Lesson 19: Random Forests — Wisdom of the Crowd

Random Forests: Wisdom of the Crowd

If one decision tree is prone to overfitting, what happens if we build 100 trees and let them vote? We get a Random Forest!

Ensemble Learning

This concept is called Ensemble Learning. It's like asking 100 people to guess the number of jellybeans in a jar. Individual guesses might be way off, but the average of the crowd is usually surprisingly accurate.

To ensure the trees are actually diverse (not just 100 identical trees), a Random Forest uses a technique called Bagging.
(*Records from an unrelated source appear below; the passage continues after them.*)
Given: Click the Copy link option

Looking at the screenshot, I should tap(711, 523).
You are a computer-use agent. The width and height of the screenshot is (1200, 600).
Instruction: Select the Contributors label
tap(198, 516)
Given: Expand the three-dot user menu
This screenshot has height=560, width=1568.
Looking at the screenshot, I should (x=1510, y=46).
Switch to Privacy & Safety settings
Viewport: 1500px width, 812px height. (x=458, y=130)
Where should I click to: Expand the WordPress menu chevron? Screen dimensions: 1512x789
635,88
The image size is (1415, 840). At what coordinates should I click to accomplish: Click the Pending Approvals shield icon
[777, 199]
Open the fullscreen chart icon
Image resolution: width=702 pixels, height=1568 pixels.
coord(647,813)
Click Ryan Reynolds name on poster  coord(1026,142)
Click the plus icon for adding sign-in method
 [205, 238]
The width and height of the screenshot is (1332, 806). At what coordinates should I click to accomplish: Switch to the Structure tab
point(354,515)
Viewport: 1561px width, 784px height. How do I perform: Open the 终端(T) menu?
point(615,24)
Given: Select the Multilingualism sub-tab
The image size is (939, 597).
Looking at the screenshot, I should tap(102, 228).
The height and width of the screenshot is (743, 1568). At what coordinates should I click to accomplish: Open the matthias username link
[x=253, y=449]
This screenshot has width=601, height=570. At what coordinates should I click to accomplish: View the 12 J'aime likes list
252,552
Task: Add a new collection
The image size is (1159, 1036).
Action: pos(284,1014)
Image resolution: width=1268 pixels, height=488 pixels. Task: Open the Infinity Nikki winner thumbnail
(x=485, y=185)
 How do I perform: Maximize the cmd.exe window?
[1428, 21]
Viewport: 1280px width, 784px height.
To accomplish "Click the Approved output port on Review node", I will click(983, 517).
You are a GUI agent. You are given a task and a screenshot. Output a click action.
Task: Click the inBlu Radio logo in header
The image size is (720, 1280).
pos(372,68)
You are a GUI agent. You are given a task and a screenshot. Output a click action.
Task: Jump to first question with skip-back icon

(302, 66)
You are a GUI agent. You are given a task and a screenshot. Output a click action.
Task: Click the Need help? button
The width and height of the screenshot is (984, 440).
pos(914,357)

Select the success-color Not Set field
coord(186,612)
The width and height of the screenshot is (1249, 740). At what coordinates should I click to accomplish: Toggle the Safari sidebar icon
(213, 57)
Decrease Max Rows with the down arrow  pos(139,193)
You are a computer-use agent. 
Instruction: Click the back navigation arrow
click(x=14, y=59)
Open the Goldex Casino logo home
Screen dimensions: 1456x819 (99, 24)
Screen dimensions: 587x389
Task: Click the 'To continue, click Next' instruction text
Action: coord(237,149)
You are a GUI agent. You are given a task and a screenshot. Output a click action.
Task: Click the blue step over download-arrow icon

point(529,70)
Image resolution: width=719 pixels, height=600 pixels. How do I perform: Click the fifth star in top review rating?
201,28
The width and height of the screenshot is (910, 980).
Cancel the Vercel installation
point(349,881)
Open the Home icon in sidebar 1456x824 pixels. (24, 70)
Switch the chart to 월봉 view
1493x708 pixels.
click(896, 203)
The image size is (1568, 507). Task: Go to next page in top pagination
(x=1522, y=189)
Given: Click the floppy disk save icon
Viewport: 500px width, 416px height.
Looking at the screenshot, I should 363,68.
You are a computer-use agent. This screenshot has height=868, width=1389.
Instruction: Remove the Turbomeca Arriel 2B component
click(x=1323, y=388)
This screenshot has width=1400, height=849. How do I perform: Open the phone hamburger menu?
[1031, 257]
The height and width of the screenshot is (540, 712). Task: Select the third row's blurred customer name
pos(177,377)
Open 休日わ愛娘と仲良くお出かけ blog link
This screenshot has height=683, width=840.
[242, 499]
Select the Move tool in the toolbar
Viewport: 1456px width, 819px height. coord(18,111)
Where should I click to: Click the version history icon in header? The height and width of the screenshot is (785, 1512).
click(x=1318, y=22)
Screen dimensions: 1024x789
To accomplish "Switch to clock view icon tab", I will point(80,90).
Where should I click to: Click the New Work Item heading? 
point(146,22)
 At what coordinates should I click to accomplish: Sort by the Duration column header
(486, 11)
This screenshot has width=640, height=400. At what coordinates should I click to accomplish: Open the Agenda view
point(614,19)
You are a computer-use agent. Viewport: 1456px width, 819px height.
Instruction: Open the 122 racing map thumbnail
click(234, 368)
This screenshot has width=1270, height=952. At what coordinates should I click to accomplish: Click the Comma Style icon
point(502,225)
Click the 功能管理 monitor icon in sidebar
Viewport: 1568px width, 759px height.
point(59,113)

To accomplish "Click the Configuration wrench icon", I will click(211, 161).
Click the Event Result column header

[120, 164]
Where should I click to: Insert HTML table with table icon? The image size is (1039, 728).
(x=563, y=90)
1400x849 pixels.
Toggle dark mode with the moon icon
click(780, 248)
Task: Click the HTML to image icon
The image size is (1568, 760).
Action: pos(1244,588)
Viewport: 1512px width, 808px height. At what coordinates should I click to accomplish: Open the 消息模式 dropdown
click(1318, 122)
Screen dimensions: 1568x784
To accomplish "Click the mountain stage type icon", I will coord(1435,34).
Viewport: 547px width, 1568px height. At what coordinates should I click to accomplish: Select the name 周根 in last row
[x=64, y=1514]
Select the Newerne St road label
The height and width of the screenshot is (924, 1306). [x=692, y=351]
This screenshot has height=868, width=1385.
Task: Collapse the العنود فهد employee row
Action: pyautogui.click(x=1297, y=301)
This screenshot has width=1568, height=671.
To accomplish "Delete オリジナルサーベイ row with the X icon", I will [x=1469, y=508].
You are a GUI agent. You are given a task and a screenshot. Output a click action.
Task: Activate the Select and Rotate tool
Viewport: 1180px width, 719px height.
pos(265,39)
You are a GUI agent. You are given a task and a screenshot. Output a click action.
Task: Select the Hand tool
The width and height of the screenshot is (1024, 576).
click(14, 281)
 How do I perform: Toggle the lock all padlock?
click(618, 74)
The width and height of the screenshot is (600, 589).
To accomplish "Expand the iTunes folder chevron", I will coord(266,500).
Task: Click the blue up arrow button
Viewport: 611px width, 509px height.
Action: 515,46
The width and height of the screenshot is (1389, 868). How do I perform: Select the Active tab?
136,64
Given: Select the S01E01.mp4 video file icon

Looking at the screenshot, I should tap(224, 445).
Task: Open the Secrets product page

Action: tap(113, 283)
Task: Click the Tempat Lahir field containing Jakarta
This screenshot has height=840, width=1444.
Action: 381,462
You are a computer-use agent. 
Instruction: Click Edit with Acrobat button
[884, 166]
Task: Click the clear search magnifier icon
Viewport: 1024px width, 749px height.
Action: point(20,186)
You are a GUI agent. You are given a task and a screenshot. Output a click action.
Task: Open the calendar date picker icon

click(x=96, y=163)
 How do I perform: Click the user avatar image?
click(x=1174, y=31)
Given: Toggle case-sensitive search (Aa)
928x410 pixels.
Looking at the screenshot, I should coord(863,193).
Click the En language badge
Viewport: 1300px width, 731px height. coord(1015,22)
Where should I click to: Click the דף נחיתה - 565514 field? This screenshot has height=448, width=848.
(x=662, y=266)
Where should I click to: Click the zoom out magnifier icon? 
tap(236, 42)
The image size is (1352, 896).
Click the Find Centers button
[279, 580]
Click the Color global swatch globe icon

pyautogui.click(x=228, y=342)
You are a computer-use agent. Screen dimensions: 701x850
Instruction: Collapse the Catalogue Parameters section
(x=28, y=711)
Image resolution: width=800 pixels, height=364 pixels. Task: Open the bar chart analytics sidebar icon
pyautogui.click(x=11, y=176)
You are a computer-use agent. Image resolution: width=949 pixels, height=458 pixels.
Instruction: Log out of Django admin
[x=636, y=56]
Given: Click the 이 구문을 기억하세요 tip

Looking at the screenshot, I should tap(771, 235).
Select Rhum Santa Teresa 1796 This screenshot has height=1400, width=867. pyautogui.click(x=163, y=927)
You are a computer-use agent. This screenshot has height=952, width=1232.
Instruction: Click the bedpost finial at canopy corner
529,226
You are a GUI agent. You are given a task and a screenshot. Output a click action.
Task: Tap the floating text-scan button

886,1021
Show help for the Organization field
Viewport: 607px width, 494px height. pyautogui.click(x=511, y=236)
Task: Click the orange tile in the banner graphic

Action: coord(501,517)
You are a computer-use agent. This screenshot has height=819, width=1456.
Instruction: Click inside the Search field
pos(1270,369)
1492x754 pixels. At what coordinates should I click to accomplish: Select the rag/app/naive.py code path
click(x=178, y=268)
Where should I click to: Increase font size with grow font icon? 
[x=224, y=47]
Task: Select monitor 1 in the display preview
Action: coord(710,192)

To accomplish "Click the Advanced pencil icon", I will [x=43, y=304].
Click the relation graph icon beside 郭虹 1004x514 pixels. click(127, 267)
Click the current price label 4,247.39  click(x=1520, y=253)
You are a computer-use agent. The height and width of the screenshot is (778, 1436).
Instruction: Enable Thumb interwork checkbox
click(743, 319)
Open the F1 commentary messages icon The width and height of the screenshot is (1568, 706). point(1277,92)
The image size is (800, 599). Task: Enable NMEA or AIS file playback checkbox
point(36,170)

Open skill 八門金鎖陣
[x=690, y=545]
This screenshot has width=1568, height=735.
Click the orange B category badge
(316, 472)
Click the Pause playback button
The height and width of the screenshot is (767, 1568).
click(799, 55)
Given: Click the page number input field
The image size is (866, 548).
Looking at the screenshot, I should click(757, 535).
Each tree is trained on a random subset of the data, and looks at a random subset of features at each split.

Python Challenge: Grow a Forest

Train a Random Forest and check its feature importance.

from sklearn.ensemble import RandomForestClassifier
from sklearn.datasets import load_iris

X, y = load_iris(return_X_y=True)

# TODO: Initialize RandomForestClassifier with n_estimators=50 (50 trees)
# forest = ???

# TODO: Fit the model
# forest.???

# Print which features the forest found most useful!
# print(f"Feature Importances: {forest.feature_importances_}")

Random forests are incredibly powerful and often perform very well right out of the box without much tuning. The tradeoff? They are harder to interpret than a single decision tree.